複数の案からキャラクターデザインを絞り込んでいく際には「自分の中で『決まった』と感じるほど手応えがあるものが作れると、オーダーからも賛同が得られることが多い」と経験談を語った塗氏

最後には牧野氏、塗氏よりトークイベントの結びとして以下のようなコメントが送られ、規定時間を超えるほどに大盛況となったイベントは幕を閉じました。

牧野氏「大カプコン展」は結構苦労したので、まだ見てないよって方がもしいらっしゃったらぜひぜひ見ていただきたいなと思いますし、末永くカプコンのファンでいてほしいです。この展示で初めて美術館に来たよって方もいらっしゃると思いますが、美術館って面白いでしょ。だから皆さん、これからも美術館に通ってほしいなと思っています。

塗氏本日はわざわざお越しいただき、ありがとうございました。これからもちょっと無理をしていいものを作りたいなと思いますので、色々と楽しみにお待ちいただければと思います。
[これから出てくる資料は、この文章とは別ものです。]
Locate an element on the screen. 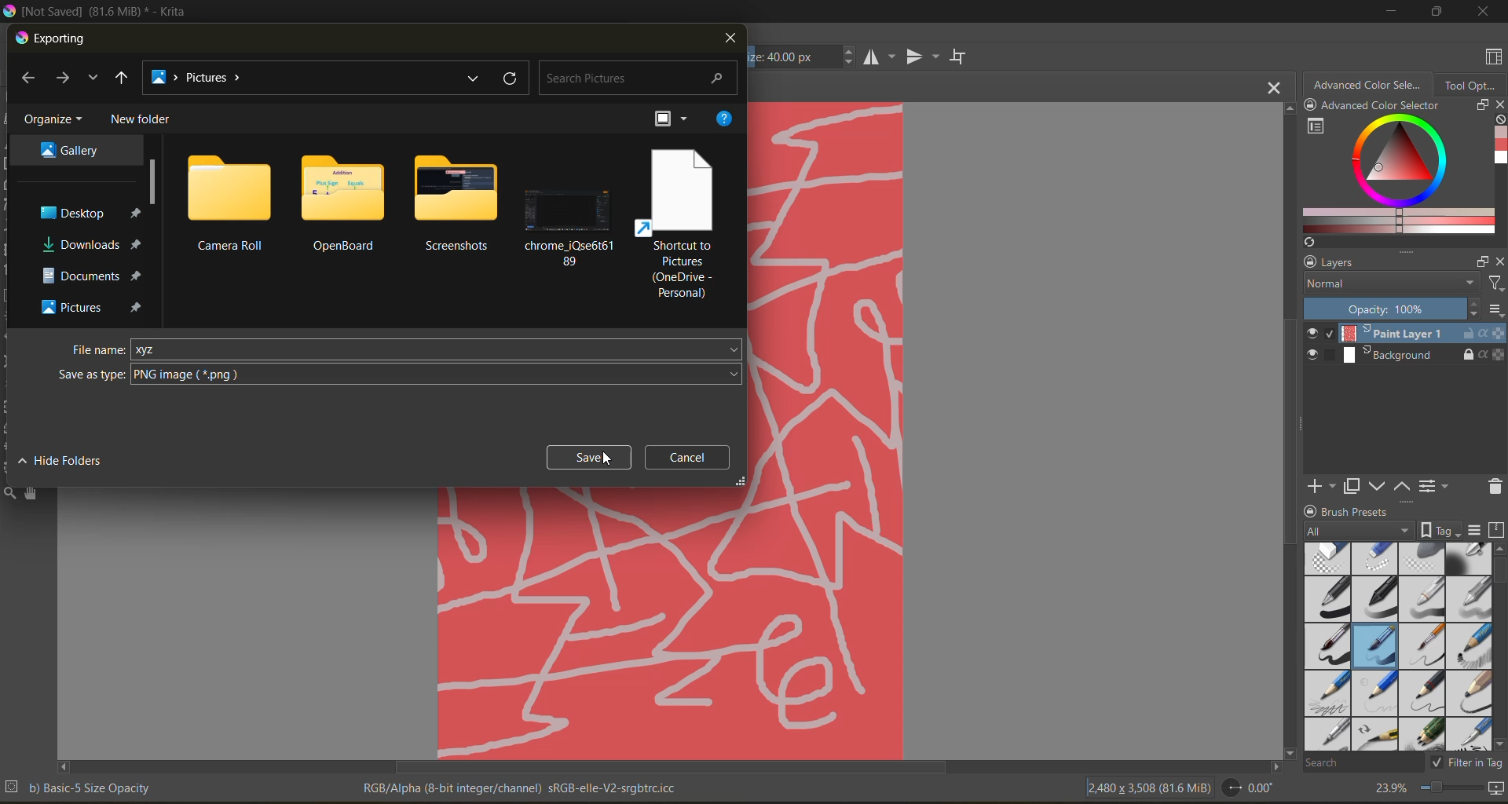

40年以上にも及ぶ、カプコン社内のゲーム開発に関する歴史的な資料などが展示されている「大カプコン展 ―世界を魅了するゲームクリエイション」は、大阪中之島美術館 5階展示室にて6月22日まで開催中。

歴史あるゲーム会社だからこそ実現した最新作と過去の名作における技術の比較や、当時の企画書などの貴重な資料。そして開発技術を実際に体験できるブースなど、カプコン作品のファンならずとも、ゲーム好きなら楽しめる内容が詰まった展覧会となっています。

大阪での会期終了後は名古屋、鳥取、東京、新潟への巡回も予定。本トークイベントのようなスペシャルイベントが開催される場合もあるので、詳細は公式サイトをご確認ください。